_Given instruction:_ Reproduce the entries verbatim, from the line containing "Image resolution: width=1024" through the end of the entries, omitting the pictures.

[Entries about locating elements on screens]
◆ ◆ ◆ ◆ ◆
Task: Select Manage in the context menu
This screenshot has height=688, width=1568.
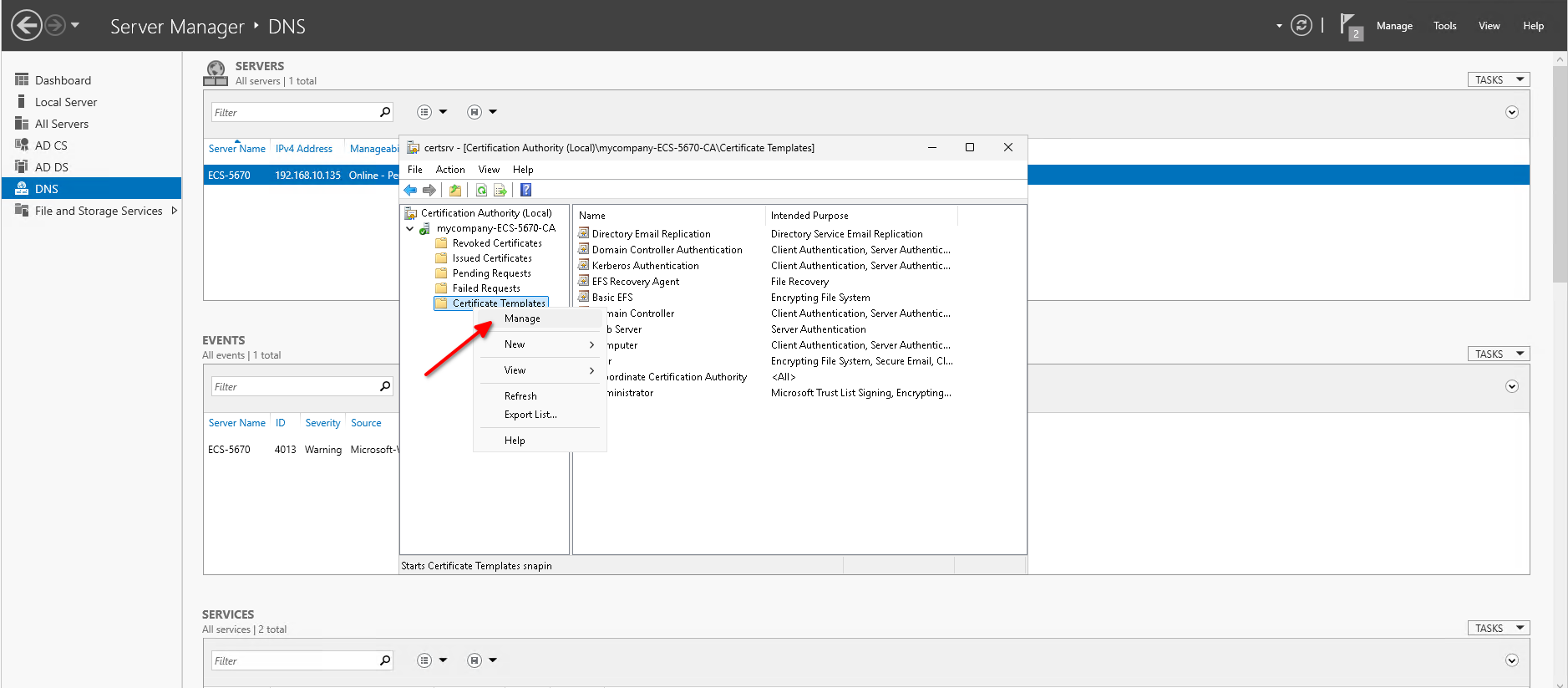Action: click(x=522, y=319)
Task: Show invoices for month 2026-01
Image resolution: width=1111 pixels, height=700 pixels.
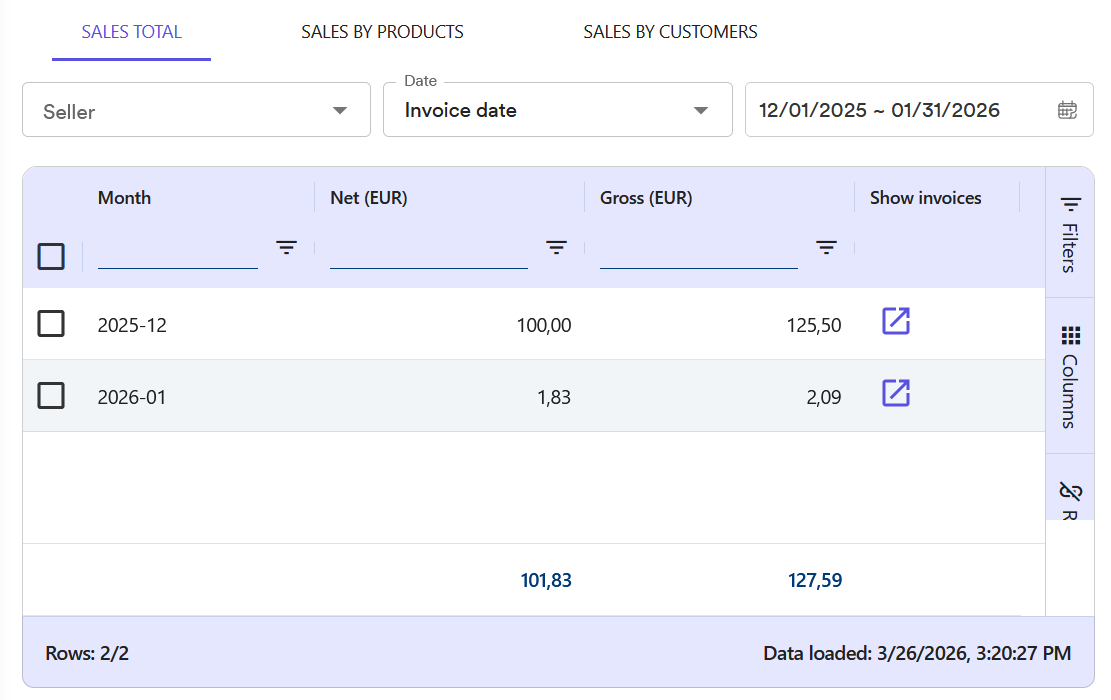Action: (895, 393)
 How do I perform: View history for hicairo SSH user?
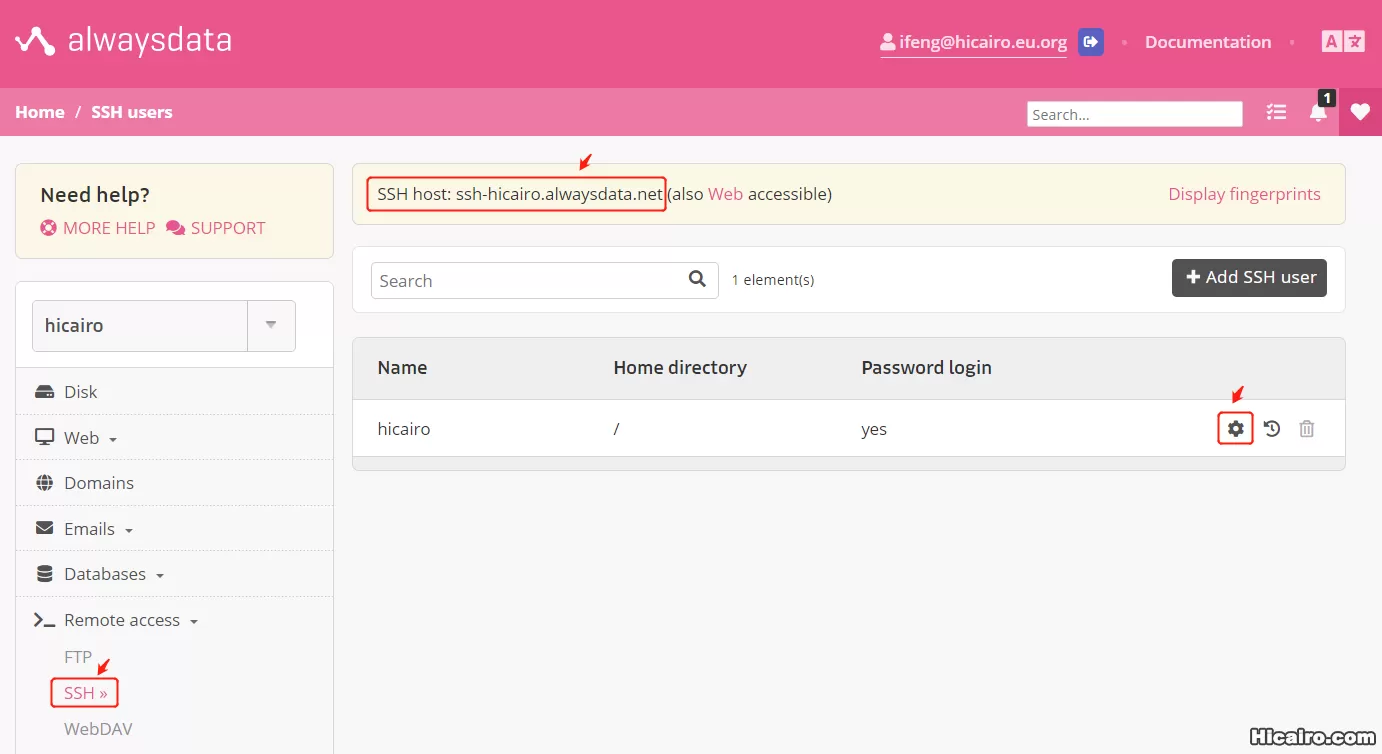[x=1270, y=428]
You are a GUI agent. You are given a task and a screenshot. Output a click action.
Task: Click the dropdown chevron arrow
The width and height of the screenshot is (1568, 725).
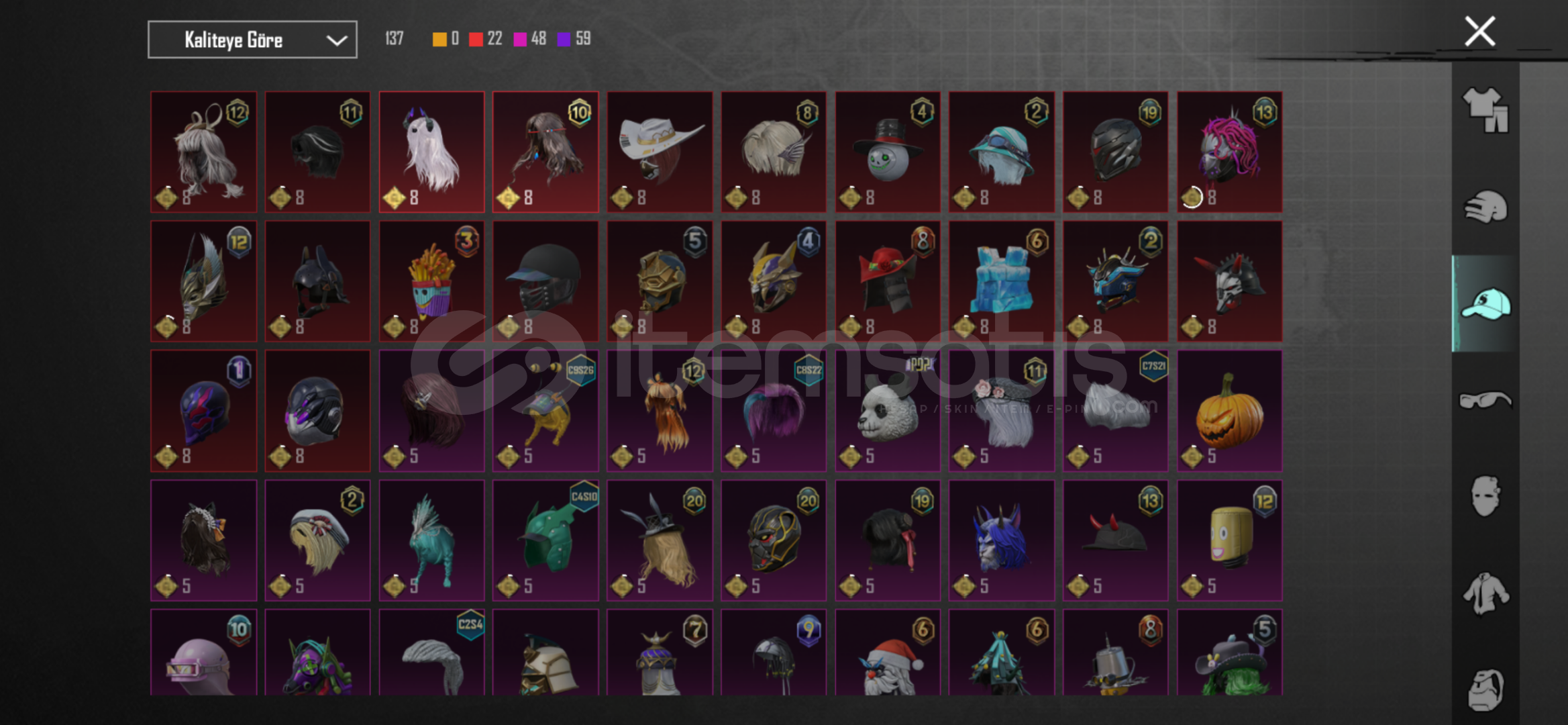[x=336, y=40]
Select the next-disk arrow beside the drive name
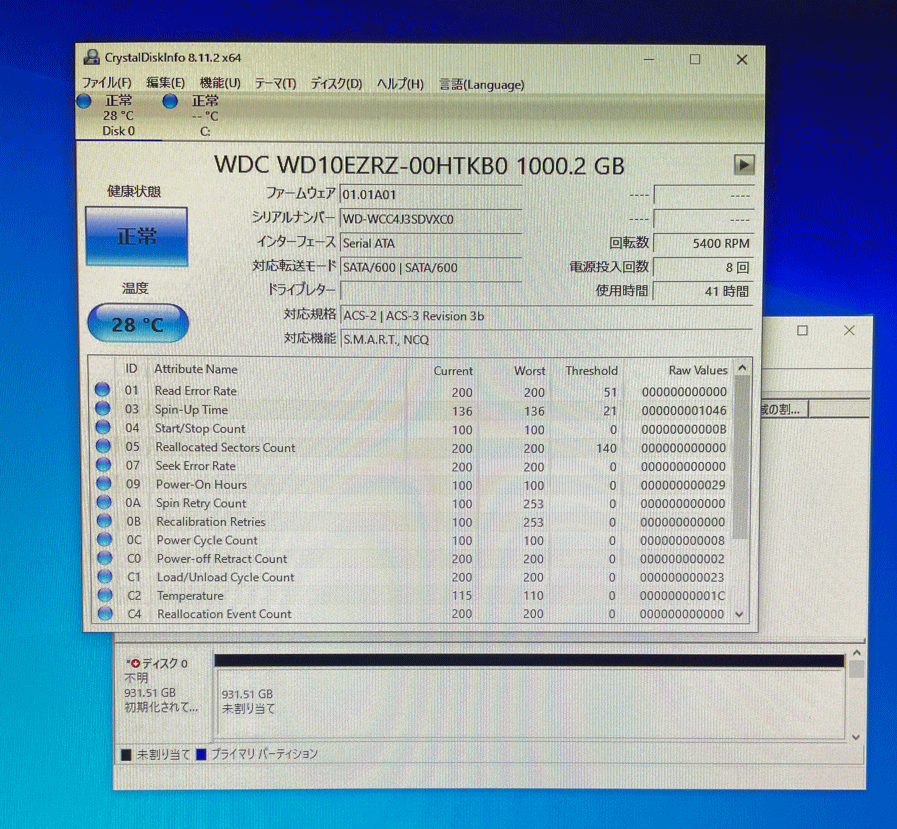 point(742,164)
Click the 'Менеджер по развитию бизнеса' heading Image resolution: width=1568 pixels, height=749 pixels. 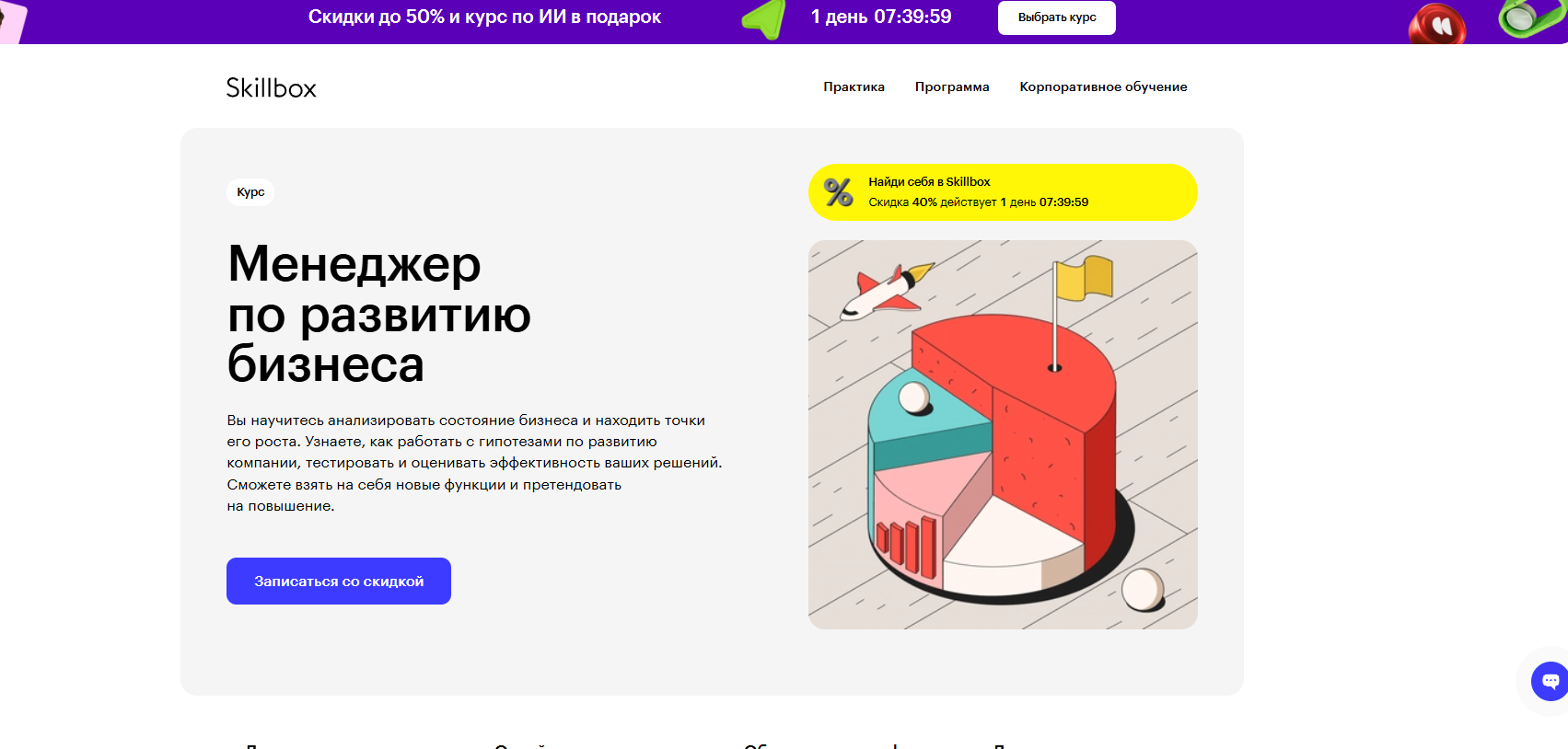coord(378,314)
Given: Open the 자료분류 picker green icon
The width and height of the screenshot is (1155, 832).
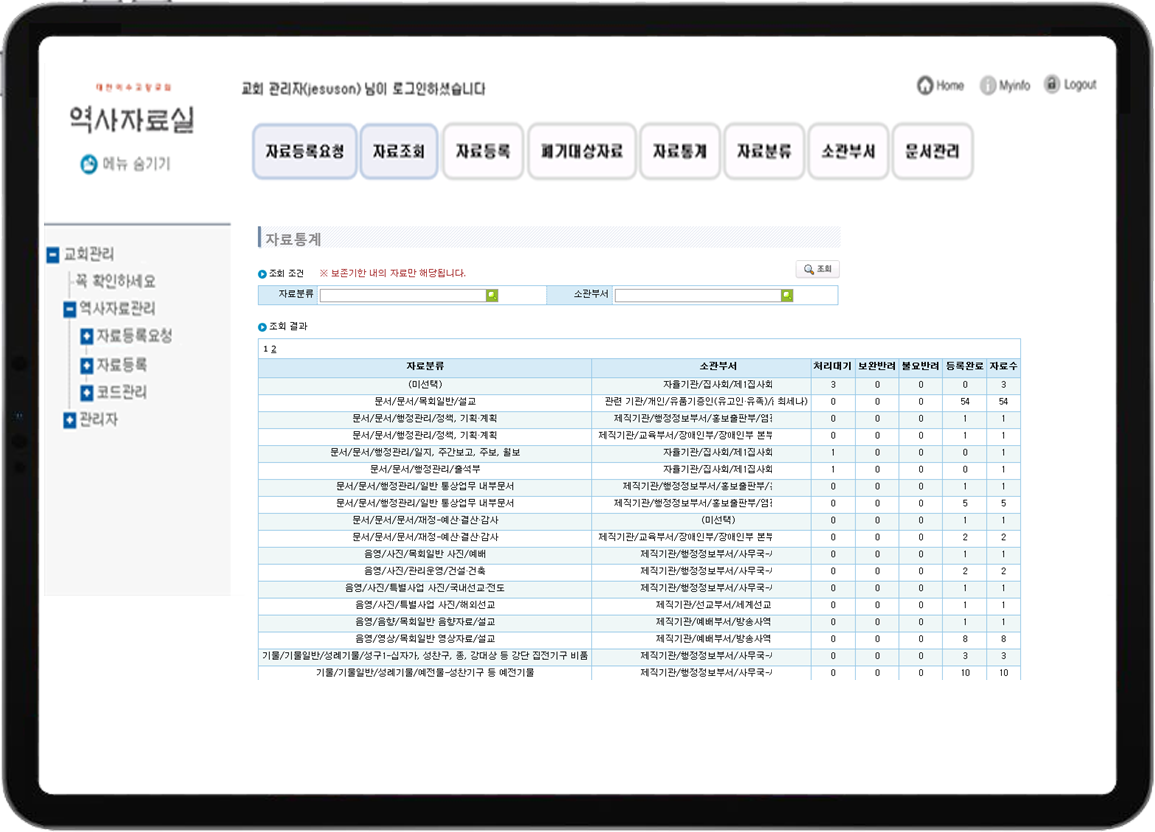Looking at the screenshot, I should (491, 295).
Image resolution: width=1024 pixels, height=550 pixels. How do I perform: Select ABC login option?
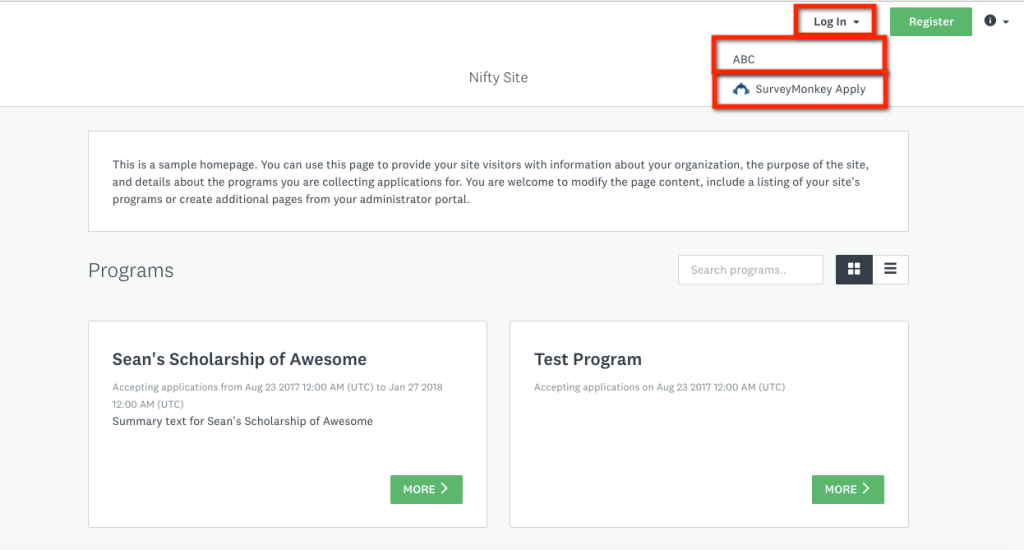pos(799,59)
◆ ◆ ◆ ◆ ◆
_Response for this exercise:_
Image resolution: width=1024 pixels, height=550 pixels. How do I perform: Select ABC login option?
pos(799,59)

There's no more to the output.